- **TO DO**: Reproduce, word for word, the items that begin with the line containing "What do you see at coordinates (344, 242)" and end with the line containing "Looking at the image, I should click on (1775, 1196).".

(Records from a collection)
______

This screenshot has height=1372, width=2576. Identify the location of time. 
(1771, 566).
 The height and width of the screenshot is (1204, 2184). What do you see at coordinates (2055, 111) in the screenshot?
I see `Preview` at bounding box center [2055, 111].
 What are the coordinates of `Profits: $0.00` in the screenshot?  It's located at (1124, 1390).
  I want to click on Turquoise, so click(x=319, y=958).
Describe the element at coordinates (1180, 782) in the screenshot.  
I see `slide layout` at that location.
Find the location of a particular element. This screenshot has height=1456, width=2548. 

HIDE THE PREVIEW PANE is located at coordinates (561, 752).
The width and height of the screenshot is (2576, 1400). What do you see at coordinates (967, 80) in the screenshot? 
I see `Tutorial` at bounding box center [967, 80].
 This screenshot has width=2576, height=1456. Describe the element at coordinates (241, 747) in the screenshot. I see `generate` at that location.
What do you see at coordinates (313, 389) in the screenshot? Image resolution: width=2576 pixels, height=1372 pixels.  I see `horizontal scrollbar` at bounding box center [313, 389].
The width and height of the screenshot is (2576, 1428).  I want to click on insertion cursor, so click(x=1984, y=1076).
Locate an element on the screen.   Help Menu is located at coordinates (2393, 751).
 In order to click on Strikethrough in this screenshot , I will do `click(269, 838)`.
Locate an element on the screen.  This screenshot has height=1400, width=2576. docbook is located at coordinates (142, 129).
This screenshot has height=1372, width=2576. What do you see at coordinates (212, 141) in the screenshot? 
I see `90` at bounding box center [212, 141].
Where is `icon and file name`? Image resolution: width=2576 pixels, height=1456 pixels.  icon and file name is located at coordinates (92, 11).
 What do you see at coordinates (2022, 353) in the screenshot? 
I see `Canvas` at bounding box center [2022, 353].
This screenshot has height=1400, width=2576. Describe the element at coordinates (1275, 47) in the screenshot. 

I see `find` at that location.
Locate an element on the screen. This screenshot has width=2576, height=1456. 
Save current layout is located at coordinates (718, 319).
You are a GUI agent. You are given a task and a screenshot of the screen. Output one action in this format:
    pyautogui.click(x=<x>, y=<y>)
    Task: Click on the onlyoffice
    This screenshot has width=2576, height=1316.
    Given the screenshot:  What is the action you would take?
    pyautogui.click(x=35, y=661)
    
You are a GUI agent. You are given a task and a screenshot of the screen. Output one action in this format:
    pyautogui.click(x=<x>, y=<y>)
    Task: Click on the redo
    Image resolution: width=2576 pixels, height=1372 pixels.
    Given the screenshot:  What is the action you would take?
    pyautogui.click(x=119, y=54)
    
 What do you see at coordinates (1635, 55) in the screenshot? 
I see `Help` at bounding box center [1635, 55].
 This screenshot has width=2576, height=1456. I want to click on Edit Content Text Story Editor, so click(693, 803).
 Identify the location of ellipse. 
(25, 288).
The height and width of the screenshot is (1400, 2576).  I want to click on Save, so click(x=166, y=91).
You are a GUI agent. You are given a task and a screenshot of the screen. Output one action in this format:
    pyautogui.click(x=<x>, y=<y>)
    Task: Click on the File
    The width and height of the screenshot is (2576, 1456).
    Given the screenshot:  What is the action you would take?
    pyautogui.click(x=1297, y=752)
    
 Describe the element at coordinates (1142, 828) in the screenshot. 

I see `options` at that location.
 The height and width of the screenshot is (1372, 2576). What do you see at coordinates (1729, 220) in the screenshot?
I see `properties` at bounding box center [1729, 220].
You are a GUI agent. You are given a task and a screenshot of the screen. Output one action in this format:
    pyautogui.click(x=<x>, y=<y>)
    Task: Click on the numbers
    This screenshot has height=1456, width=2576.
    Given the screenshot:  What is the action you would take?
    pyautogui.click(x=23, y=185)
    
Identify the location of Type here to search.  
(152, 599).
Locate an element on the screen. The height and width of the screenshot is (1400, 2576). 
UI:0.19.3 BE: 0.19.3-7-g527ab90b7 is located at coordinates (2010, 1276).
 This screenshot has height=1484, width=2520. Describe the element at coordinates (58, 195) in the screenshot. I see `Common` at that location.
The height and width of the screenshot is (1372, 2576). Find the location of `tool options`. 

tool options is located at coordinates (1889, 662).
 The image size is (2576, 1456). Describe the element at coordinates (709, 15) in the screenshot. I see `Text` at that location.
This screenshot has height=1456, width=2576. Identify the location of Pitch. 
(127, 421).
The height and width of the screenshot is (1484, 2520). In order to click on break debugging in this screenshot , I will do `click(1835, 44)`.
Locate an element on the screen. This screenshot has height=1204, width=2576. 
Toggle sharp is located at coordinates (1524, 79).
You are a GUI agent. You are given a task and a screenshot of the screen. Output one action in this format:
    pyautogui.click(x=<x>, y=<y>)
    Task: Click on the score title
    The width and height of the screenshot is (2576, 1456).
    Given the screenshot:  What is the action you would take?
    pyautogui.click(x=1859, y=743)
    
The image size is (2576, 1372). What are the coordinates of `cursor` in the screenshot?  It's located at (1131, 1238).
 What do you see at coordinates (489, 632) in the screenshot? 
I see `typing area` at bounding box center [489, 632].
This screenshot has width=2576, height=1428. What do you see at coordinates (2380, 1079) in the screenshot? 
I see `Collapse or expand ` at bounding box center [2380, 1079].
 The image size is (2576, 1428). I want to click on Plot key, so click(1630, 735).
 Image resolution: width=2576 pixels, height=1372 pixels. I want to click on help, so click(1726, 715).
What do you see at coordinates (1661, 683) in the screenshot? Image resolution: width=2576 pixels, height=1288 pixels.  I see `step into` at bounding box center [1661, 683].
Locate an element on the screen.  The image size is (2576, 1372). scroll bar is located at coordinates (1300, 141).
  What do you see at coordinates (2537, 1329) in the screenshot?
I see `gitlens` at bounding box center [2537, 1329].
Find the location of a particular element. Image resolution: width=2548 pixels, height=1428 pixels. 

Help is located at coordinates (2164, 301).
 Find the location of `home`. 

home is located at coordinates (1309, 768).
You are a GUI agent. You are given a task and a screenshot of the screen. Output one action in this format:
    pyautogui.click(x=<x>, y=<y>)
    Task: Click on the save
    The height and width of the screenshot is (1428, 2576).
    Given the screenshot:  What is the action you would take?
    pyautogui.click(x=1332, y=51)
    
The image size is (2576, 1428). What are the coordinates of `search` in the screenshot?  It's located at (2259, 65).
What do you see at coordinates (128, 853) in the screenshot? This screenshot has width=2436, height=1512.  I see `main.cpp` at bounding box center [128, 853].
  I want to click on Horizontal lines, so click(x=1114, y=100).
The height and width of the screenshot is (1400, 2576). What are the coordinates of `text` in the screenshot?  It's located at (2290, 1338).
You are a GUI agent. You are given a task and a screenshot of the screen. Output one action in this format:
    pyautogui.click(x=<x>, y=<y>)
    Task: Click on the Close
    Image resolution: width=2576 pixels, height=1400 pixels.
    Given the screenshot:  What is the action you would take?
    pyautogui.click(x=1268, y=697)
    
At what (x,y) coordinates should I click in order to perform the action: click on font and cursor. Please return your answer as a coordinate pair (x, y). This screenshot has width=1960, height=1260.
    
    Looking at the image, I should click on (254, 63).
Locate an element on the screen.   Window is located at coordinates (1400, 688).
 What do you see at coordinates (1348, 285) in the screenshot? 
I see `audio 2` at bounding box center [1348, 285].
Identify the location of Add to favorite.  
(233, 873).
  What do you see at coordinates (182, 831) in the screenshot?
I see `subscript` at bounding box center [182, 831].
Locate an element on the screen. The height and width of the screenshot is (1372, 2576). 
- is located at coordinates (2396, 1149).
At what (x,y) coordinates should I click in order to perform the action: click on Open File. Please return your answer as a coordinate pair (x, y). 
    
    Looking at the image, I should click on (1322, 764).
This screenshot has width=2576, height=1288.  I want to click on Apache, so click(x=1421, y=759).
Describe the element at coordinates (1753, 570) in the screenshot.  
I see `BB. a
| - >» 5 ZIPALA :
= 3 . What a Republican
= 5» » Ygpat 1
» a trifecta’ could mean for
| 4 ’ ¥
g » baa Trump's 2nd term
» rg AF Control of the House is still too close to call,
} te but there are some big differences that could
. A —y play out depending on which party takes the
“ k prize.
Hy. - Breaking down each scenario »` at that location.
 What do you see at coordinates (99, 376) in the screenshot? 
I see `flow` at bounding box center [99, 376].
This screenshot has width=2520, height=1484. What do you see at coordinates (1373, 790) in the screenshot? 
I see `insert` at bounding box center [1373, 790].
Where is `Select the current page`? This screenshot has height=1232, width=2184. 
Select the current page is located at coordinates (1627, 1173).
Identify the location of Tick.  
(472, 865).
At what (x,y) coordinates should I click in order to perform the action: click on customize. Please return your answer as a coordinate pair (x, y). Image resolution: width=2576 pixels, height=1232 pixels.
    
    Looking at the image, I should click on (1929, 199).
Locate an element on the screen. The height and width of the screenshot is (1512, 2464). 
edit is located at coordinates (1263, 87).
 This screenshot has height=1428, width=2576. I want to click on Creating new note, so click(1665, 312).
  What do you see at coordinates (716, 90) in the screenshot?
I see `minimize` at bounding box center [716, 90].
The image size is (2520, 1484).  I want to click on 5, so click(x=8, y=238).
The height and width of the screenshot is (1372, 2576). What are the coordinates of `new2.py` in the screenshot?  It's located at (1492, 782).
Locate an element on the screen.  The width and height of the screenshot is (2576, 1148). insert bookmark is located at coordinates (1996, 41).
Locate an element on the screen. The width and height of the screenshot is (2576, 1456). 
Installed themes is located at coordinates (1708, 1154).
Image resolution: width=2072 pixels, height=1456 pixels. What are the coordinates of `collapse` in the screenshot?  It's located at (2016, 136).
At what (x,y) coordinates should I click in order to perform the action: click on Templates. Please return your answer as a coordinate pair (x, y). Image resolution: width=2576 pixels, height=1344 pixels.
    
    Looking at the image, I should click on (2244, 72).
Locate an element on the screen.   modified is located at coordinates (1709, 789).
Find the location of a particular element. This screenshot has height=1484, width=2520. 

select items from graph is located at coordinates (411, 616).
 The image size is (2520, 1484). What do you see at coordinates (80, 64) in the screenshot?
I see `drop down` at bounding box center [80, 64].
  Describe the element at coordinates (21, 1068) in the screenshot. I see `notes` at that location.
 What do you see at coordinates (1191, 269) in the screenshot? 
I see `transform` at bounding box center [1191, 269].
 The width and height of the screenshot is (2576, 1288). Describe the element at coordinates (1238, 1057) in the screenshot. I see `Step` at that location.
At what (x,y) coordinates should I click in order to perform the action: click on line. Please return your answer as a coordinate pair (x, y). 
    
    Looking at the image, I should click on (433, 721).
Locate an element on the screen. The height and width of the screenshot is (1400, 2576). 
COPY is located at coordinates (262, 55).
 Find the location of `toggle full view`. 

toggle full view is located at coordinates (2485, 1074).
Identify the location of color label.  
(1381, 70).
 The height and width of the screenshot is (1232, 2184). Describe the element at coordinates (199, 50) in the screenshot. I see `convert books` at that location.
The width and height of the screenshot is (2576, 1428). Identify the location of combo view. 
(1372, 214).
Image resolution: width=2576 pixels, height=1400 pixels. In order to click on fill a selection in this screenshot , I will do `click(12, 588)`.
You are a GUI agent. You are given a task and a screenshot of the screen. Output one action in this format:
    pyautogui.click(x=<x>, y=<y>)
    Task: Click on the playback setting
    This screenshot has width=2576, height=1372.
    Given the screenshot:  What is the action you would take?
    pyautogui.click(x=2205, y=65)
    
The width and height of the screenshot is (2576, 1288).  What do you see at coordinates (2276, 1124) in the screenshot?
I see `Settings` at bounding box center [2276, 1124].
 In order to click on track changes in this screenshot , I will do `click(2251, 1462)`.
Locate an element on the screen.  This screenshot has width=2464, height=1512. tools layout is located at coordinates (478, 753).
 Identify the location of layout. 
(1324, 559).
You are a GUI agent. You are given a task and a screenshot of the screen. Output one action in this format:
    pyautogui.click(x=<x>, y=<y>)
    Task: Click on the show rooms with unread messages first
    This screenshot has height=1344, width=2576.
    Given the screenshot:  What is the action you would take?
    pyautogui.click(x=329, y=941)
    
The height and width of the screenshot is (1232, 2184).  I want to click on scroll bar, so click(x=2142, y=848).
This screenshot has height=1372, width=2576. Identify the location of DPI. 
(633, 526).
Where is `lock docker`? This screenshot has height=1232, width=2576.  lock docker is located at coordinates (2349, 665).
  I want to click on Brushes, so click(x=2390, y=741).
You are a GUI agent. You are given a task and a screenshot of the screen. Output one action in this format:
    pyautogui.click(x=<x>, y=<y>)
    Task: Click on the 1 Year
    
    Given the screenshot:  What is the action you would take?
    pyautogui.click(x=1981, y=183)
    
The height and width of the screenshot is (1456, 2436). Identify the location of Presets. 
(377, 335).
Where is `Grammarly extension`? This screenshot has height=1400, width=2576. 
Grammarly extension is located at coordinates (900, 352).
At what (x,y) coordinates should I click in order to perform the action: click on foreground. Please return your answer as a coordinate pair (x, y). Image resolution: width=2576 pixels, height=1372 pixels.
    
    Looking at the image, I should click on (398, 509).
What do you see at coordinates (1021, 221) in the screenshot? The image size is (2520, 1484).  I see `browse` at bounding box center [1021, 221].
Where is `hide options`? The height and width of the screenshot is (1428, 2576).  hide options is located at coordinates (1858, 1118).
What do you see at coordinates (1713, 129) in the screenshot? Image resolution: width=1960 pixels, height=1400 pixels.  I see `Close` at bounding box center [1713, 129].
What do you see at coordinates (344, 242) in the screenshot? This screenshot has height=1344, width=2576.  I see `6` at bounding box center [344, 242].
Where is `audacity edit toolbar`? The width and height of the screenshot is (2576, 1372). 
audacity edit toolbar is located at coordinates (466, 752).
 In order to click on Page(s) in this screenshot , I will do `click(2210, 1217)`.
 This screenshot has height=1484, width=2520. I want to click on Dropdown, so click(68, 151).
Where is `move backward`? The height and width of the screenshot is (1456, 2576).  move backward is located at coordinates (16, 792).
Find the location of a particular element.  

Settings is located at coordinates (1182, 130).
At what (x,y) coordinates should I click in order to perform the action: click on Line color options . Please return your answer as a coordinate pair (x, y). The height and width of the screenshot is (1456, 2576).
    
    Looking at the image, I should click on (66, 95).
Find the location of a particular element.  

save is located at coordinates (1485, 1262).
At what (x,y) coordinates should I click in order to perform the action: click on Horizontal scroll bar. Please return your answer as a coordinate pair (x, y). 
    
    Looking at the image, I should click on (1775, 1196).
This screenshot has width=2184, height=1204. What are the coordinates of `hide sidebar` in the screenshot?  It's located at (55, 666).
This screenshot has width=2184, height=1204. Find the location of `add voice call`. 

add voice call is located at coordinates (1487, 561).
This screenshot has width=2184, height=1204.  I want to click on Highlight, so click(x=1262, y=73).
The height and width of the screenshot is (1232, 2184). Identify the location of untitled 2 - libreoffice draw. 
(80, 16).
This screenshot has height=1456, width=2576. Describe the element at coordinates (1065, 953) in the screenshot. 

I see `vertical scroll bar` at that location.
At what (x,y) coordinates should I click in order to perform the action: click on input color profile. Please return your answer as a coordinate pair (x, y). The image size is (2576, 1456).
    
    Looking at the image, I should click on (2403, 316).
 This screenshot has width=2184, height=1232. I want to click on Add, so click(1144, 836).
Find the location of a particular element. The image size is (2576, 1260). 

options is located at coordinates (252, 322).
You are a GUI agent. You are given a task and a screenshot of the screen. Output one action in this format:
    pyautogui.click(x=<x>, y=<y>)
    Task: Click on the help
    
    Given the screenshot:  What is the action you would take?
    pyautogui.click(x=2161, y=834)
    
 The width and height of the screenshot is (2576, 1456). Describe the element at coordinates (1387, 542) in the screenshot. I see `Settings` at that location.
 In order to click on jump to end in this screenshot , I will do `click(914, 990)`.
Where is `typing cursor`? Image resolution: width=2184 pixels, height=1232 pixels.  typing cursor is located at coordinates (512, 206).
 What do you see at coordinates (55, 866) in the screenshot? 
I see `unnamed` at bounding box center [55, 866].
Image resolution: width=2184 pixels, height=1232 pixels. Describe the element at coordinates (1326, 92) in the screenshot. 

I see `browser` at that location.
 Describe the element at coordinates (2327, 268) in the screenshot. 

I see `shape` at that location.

______

- **RESPONSE TO THIS TASK**:
What do you see at coordinates (344, 242) in the screenshot? This screenshot has height=1344, width=2576.  I see `6` at bounding box center [344, 242].
Where is `audacity edit toolbar`? The width and height of the screenshot is (2576, 1372). 
audacity edit toolbar is located at coordinates (466, 752).
 In order to click on Page(s) in this screenshot , I will do `click(2210, 1217)`.
 This screenshot has height=1484, width=2520. I want to click on Dropdown, so click(68, 151).
Where is `move backward`? The height and width of the screenshot is (1456, 2576).  move backward is located at coordinates (16, 792).
Find the location of a particular element.  

Settings is located at coordinates (1182, 130).
At what (x,y) coordinates should I click in order to perform the action: click on Line color options . Please return your answer as a coordinate pair (x, y). The height and width of the screenshot is (1456, 2576).
    
    Looking at the image, I should click on (66, 95).
Find the location of a particular element.  

save is located at coordinates (1485, 1262).
At what (x,y) coordinates should I click in order to perform the action: click on Horizontal scroll bar. Please return your answer as a coordinate pair (x, y). 
    
    Looking at the image, I should click on (1775, 1196).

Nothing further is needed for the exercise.